VAS, Visual Analog Scale.
Discussion
Problems like nipple cracks and nipple pain are significant in women in the early postpartum period and are a significant obstacle for effective and successful breastfeeding.17,20 In general, nipple pain is reported to be experienced most in the first week postpartum.11,23,24 Treatment of nipples injured at the start of the breastfeeding period is difficult and time-consuming. For this reason, it is very important to prevent nipple cracks before formation. 25 Studies testing the efficacy of topical treatments to prevent nipple cracks in breastfeeding women in the early postpartum period (lanolin, olive oil, breast milk, mint oil, etc.) showed these methods do not only keep the nipple dry and clean, but reduce cracking.9,11 In addition, there is no definite evidence about which method is most effective.
In this study, the effects of coconut oil and tea tree oil in preventing nipple cracks were researched. In our study, mothers in the control group were observed to have proportionally more nipple cracks on all observation days compared with mothers in the intervention groups. The intervention groups applying tea tree oil or coconut oil were determined to have less nipple cracks compared with the control group at significant levels. In the literature, breast milk was reported to be used as an effective natural method for prevention and treatment of both nipple cracks and breast pain owing to it containing anti-inflammatory, antibacterial, and antimicrobial agents.13,26,27 These findings lead to the consideration that tea tree oil with antifungal, antibacterial, and antimicrobial content and coconut oil with anti-inflammatory, and antibacterial content will be effective in terms of preventing nipple cracks, like breast milk.
In this study, the mean VAS points for mothers in the control group were high by significant levels compared with the mean points for mothers in the intervention groups on all observation days. In the study, the intervention groups using tea tree oil and coconut oil were found to have less nipple pain compared with the control group.
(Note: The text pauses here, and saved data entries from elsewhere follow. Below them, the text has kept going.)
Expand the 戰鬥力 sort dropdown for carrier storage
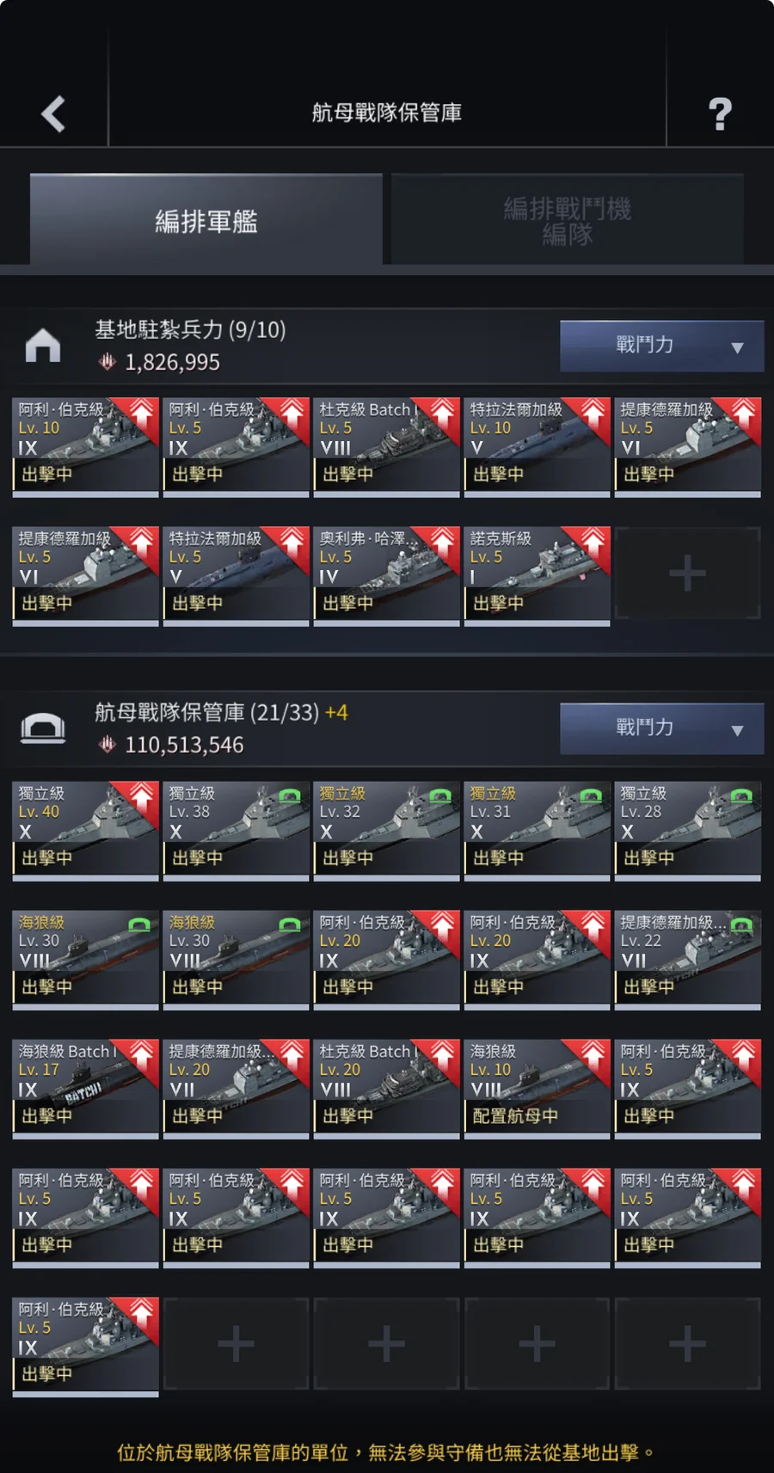The width and height of the screenshot is (774, 1473). click(x=661, y=728)
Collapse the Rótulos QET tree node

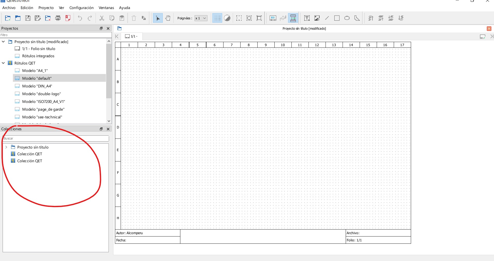[3, 63]
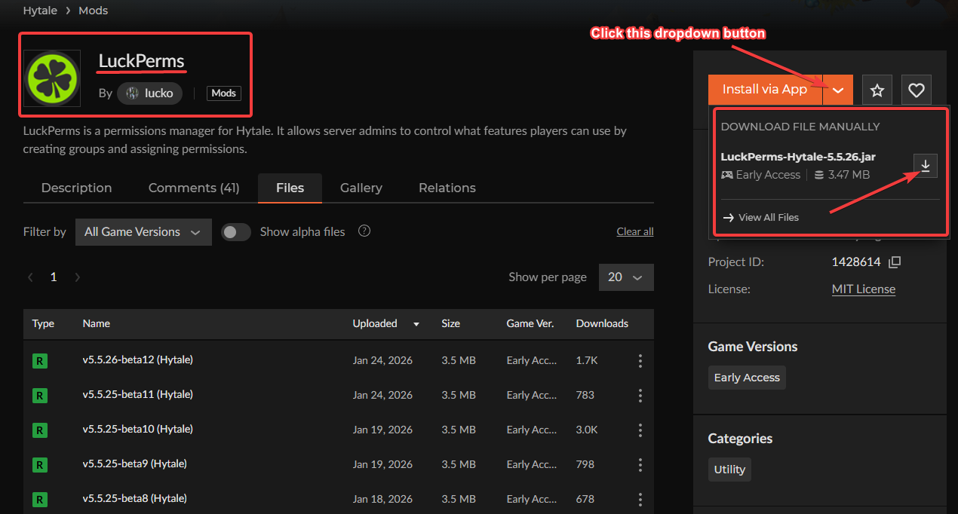The width and height of the screenshot is (958, 514).
Task: Click the heart favorite icon
Action: tap(916, 90)
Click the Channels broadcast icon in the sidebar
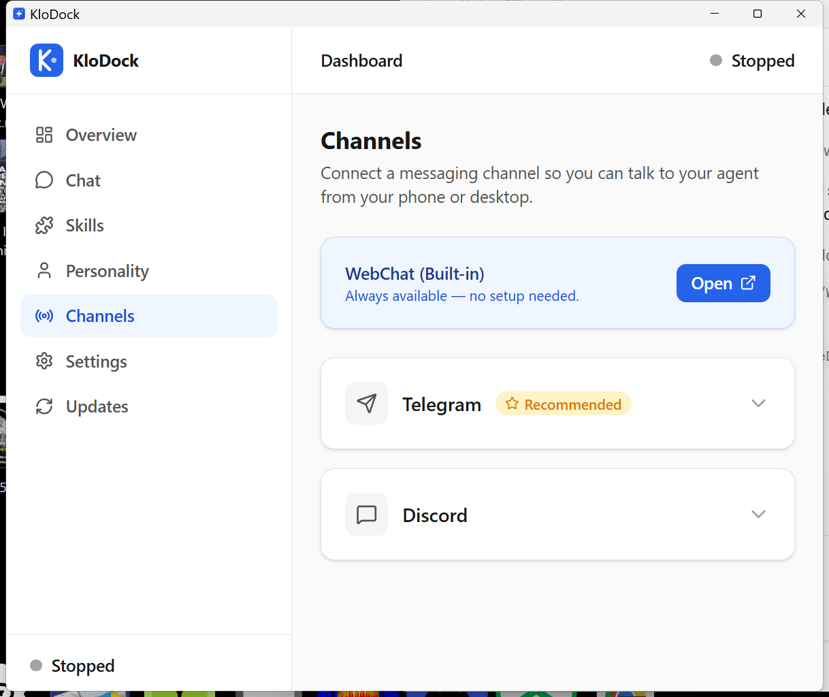The width and height of the screenshot is (829, 697). (x=44, y=315)
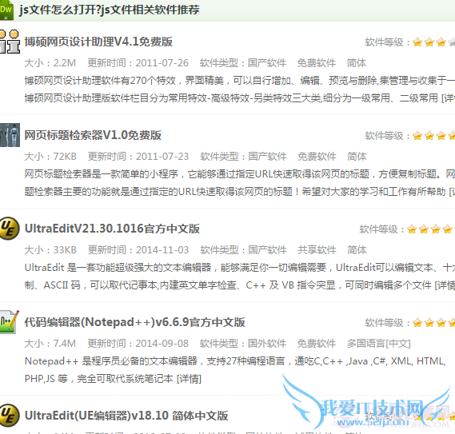Click the Dreamweaver JS file icon
Screen dimensions: 455x434
click(6, 10)
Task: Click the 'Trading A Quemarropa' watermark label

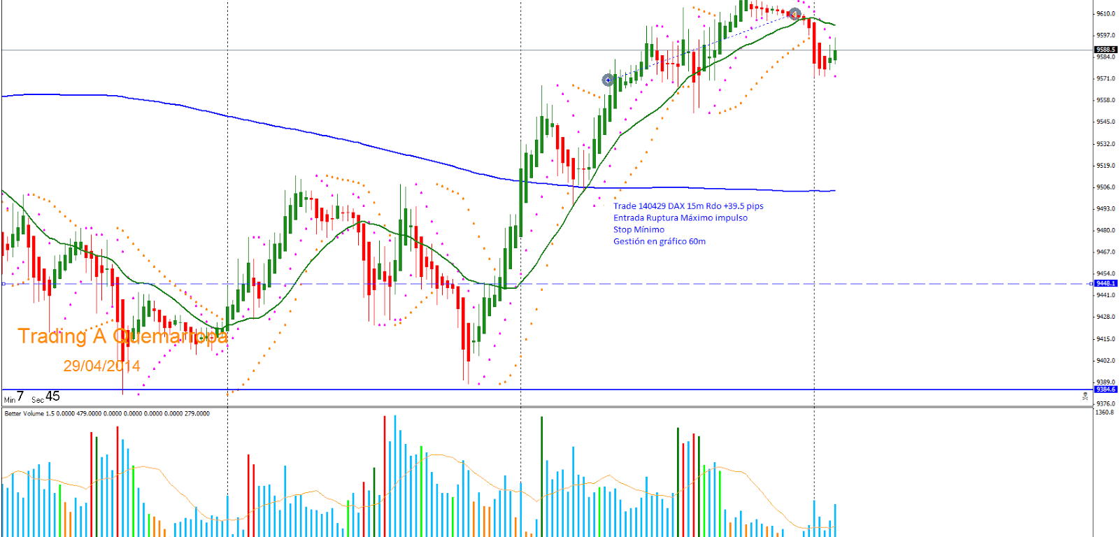Action: (122, 336)
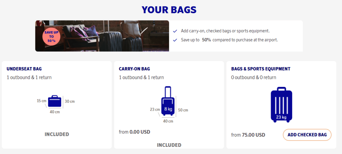
Task: Click the "Your Bags" page heading
Action: [169, 10]
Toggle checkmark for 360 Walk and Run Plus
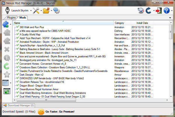 [x=18, y=27]
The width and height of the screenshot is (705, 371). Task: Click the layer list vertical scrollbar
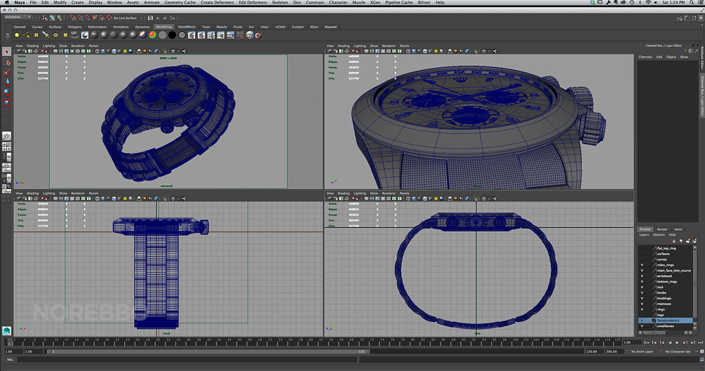694,282

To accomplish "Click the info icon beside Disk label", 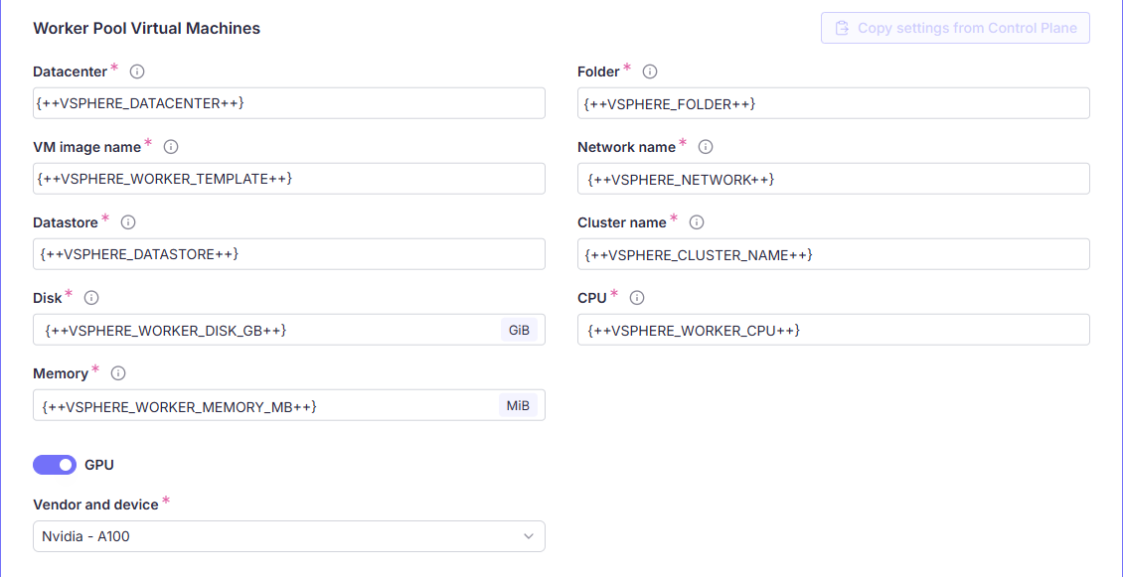I will (x=91, y=298).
Some studies applied lanolin cream to the nipples and reported reduced nipple pain.2,28,29 When breast tissue is traumatized, chemicals like histamine and bradykinin are released in this region and cause pain. Lanolin increases healing by preserving the moisture in the injured tissue and reduces the amount and duration of exposure to these chemicals; thus, it may lessen pain. 30 These properties of lanolin support the results that tea tree oil with antifungal, antibacterial, anti-inflammatory, and antimicrobial content and coconut oil with anti-inflammatory and antibacterial content will reduce nipple pain.
Conclusion and Recommendations
The control group, while matched for sociodemographic and obstetric variables, was not randomly selected but was self-selected, raising a concern that there was a hidden selection bias. There is a need for evidence-based nursing practices for initiation of breastfeeding, continuation in a healthy way, and to solve problems related to breastfeeding. In this study, coconut oil and tea tree oil were concluded to each be reliable methods for use to prevent nipple crack formation, reduce nipple pain, and resolve nipple problems. In this context, there is a need for randomized controlled experimental studies with greater scope and larger samples related to lactation and breastfeeding problems.
Footnotes
Acknowledgment
The authors thank the participants for their support of the study.
Authors' Contributions
All authors have made substantial contributions to all of the following: (1) the conception and design of the study, or acquisition of data, or analysis and interpretation of data, (2) drafting the article or revising it critically for important intellectual content, and (3) final approval of the version to be submitted.
Ethical Approval
The study was initiated after obtaining approval of the Ethics Committee for Non-Invasive Research of Hitit University. Written informed consent was obtained from the fathers included in the study.
Disclaimer
The findings and conclusions in this report are those of the authors.
Disclosure Statement
No competing financial interests exist.
Funding Information
No funding was received for this article.